I first heard the term "armchair skeptic" about two years ago, on the JREF cruise to Alaska. One of the guest speakers was complimenting the others for all the work they had done promoting skepticism and fighting against the purveyors of pseudoscience, and in trying to encourage the attendees to be skeptical activists, the speaker made a rather sneering reference to those who aren't activists as being mere "armchair skeptics".
That set my back up a bit. I certainly admire and appreciate the work that skeptical celebrities like James Randi, Phil Plait, Michael Shermer, and others have done over the years to promote science, skepticism, and critical thinking. I also admire the hard work put in by field investigators, like Joe Nickell, who spend countless hours looking for evidence and explanations for paranormal claims.
I also think it's terrific that ordinary people have had the wherewithal to start projects like Stop Sylvia Browne and What's the Harm?. But there are a lot of us out there with busy lives that don't have the time, energy and resources to be a skeptical activist or investigator.

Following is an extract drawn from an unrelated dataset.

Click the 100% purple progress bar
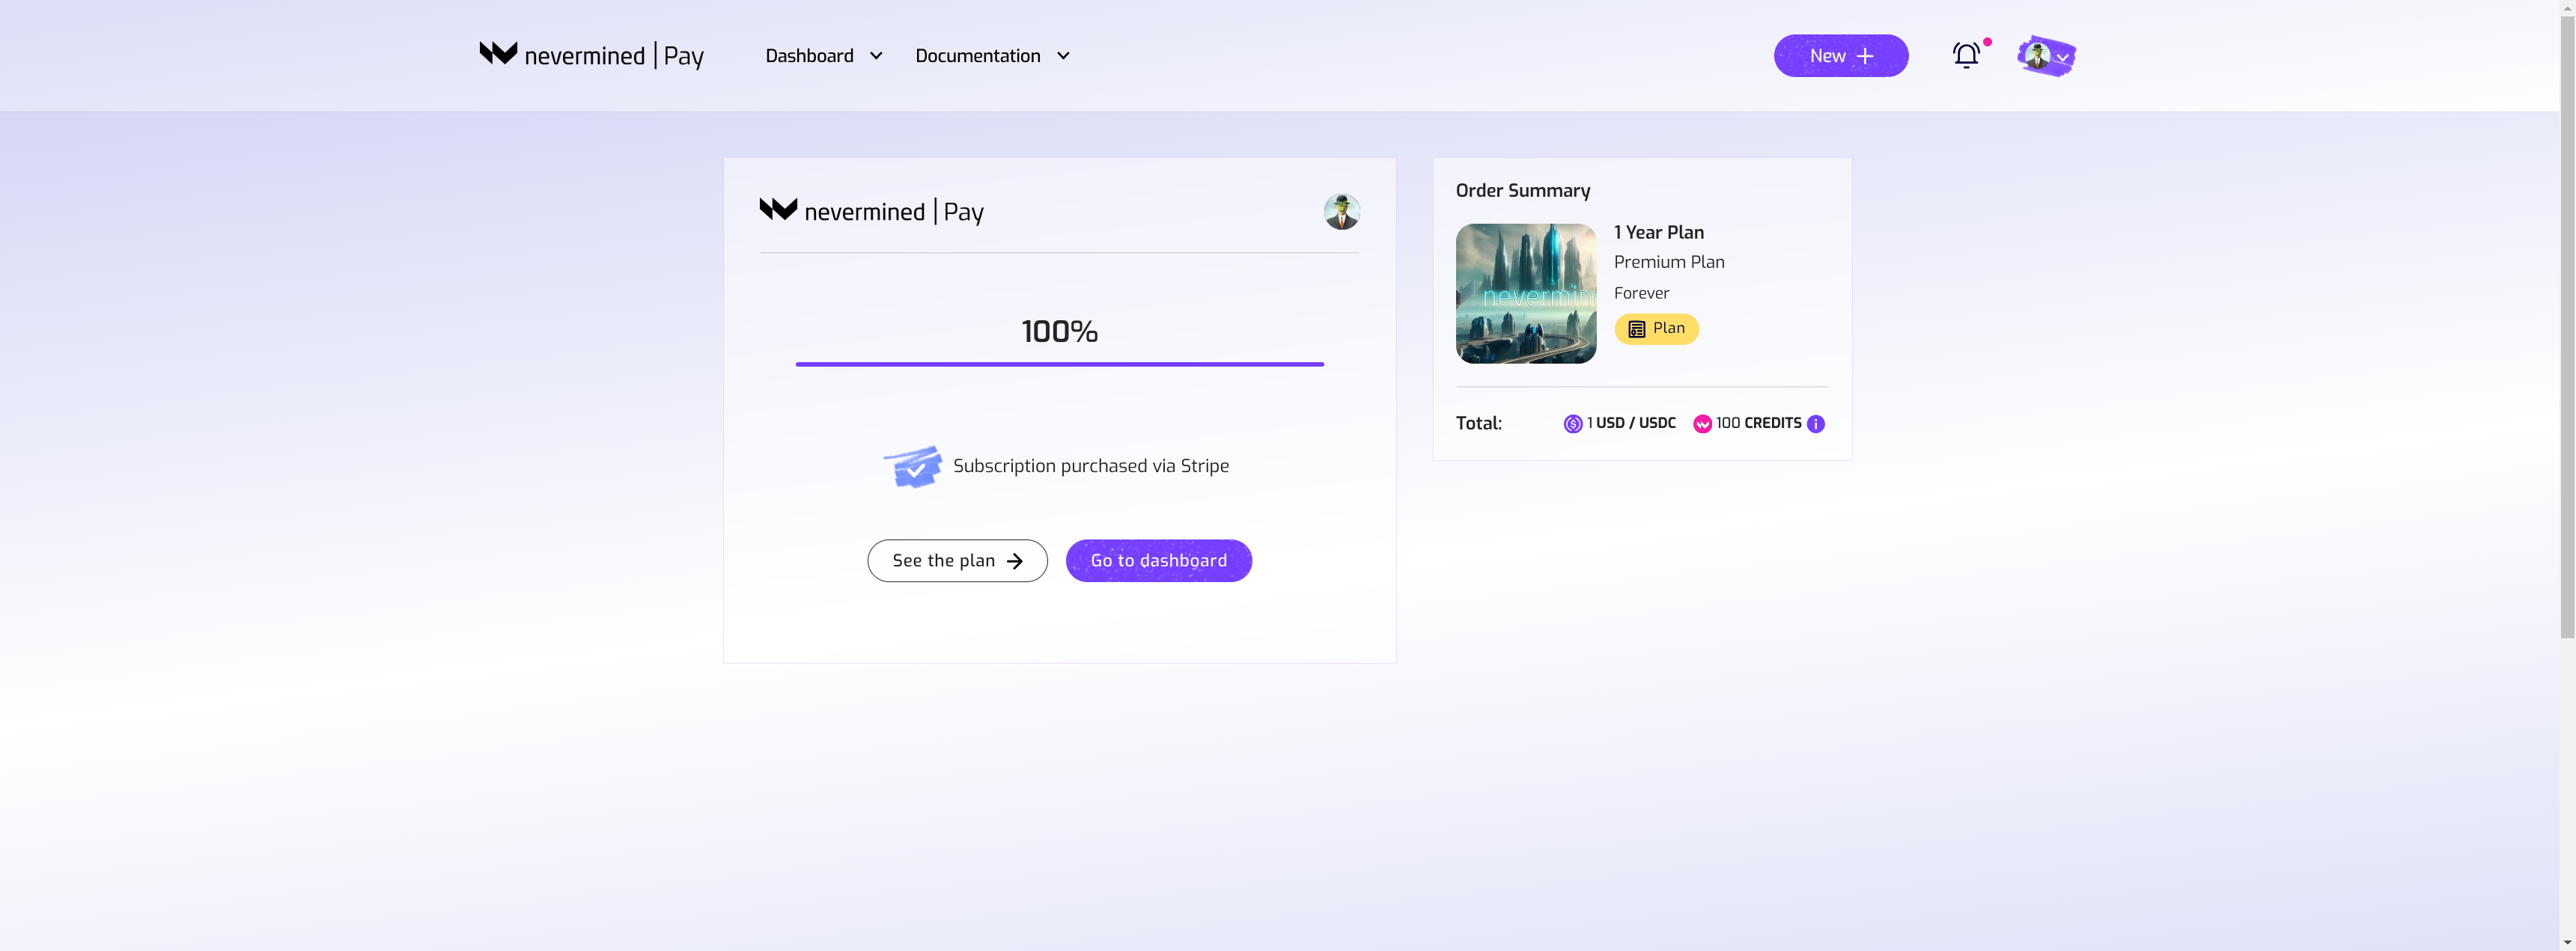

That doesn't mean the rest of us are just sitting on the sidelines. Applying critical thinking in our daily activities — at home, at work, with our friends and families — may not be activism, but it sets an example. If even one of your friends, colleagues, or family members follows that example, you've made a difference. You don't have to set out to change the world; realistically, most of us can't. That's nothing to be ashamed of or to be scorned. The world needs armchair skeptics, too.